Study: Biological clock dictates insulin production

By Trevor Seela

About 10 years ago, Joe Bass started working at Northwestern U. This is when he started learning about the potential abnormalities of metabolic clocks and the implications of these abnormalities. The body has a variety of metabolic clocks, Bass said.

Now, an NU study shows that the pancreas, the organ that holds beta-islet cells, which produce insulin, has an independent biological clock.

“We noticed a discrepancy in animals that were gaining weight,” said Bass, an associate professor of medicine. “When an animal gains weight, it should produce more insulin. These animals were gaining weight and not producing more insulin. The question was whether or not a clock could regulate that.”
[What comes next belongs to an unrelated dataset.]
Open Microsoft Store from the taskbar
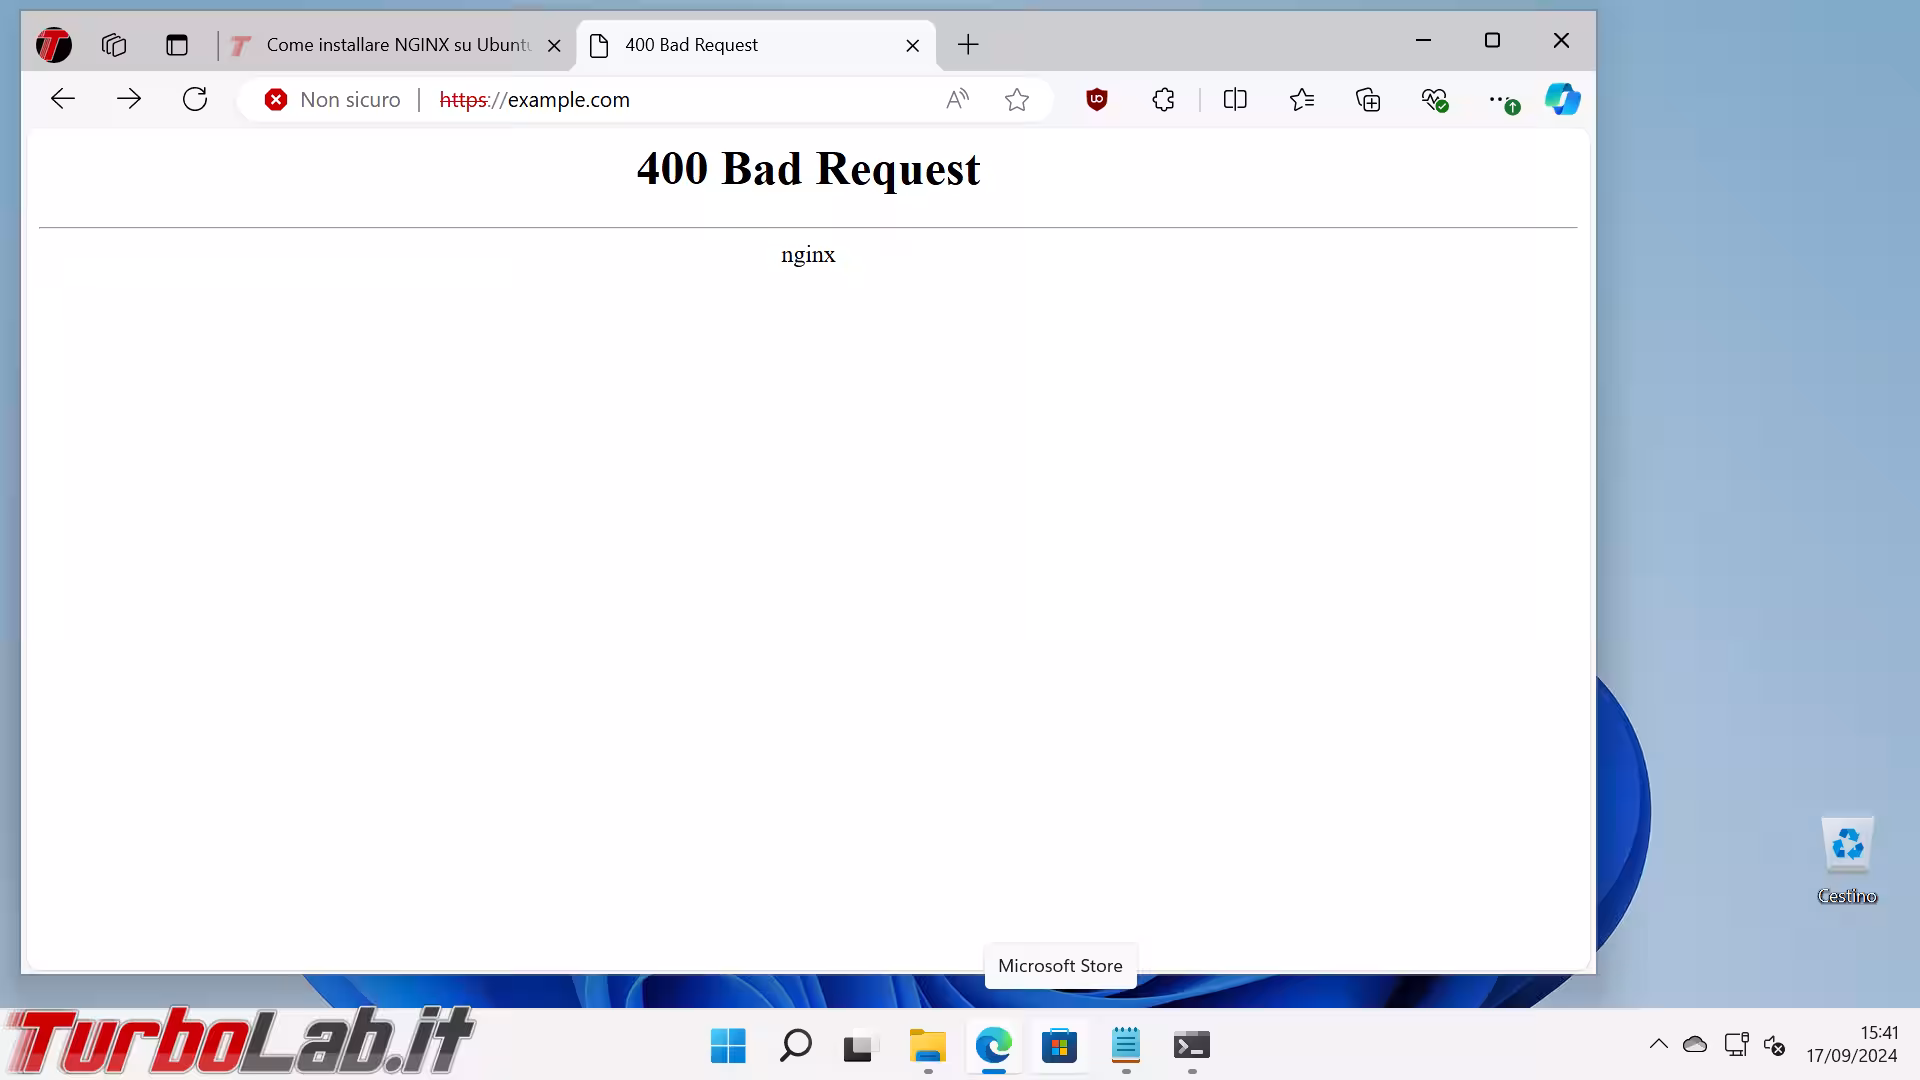1920x1080 pixels. tap(1059, 1046)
To prove that the pancreas has its own biological clock, researchers isolated it and used bioluminescence imaging. Their discovery: the pancreas luminesced once every 24 hours, proving the existence of a clock.

In the study, researchers then knocked out the clock genes in the islet-beta cells in the pancreas to see what kind of effect it had on the subject of the study—mice. They discovered animals subjected to this treatment produced lower than normal levels of insulin, impaired glucose tolerance and developed diabetes.
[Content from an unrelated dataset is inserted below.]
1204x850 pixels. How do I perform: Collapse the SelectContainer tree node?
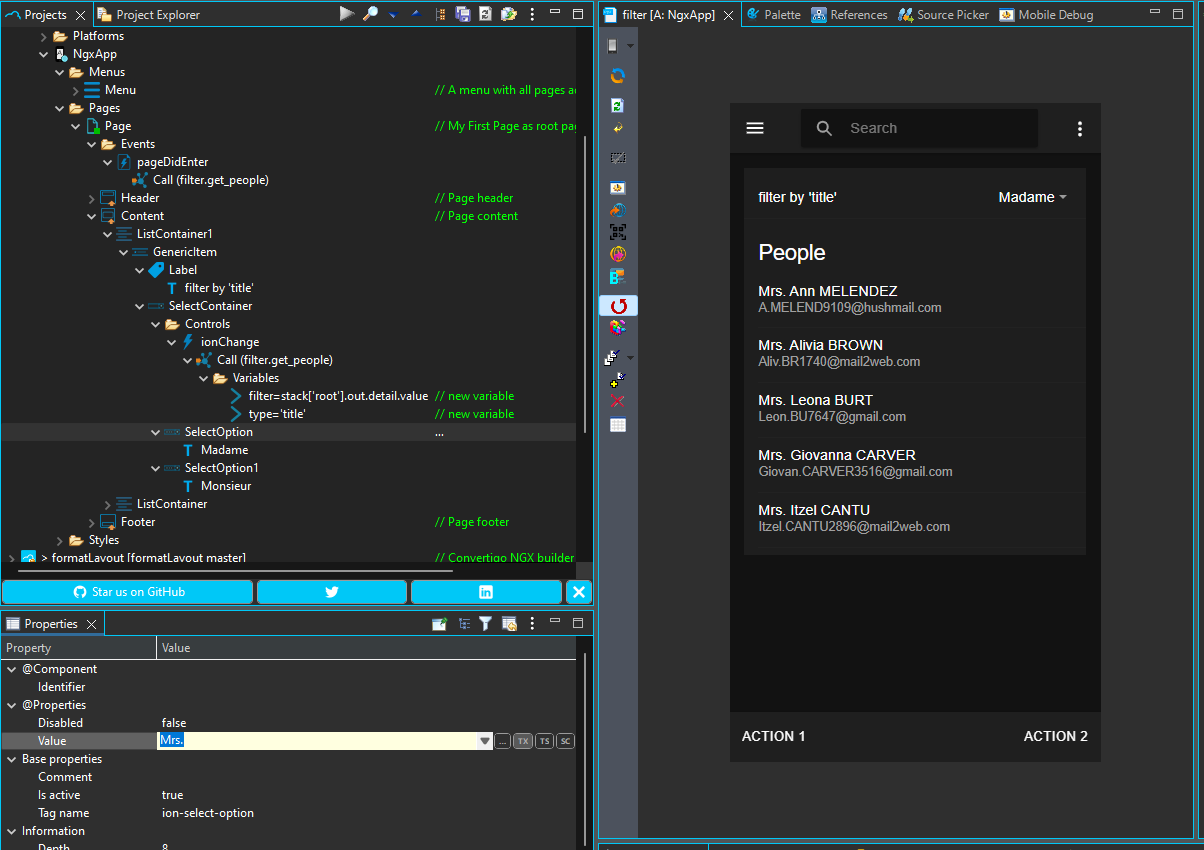coord(139,306)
“The results of this discovery extends across both type 1 and type 2 diabetes,” Bass said. Type 1 diabetes is more commonly known as juvenile-onset diabetes and type 2 diabetes is common in individuals with lower insulin production and higher insulin resistance—typically people who are overweight.

Moving forward, Bass said, research needs to be done to learn how this gene transfers from one generation to the next.

Other biological clocks are found throughout the body. According to a press release from Northwestern News, there is a primary circadian clock deep in the brain, and also in the lungs, liver, heart and skeletal muscles. The clocks operate on a 24-hour schedule and are referred to as circadian clocks—circadian is Latin for “about a day.”

While Bass and Biliana Macheya, an NU doctoral candidate and first author of the paper, led the research, members of other universities collaborated on the years-long process.

The findings of the paper, titled “Disruption of the Clock Components CLOCK and BMAL1 Leads to Hypoinsulinemia and Diabetes” were published in the journal “Nature” on June 18.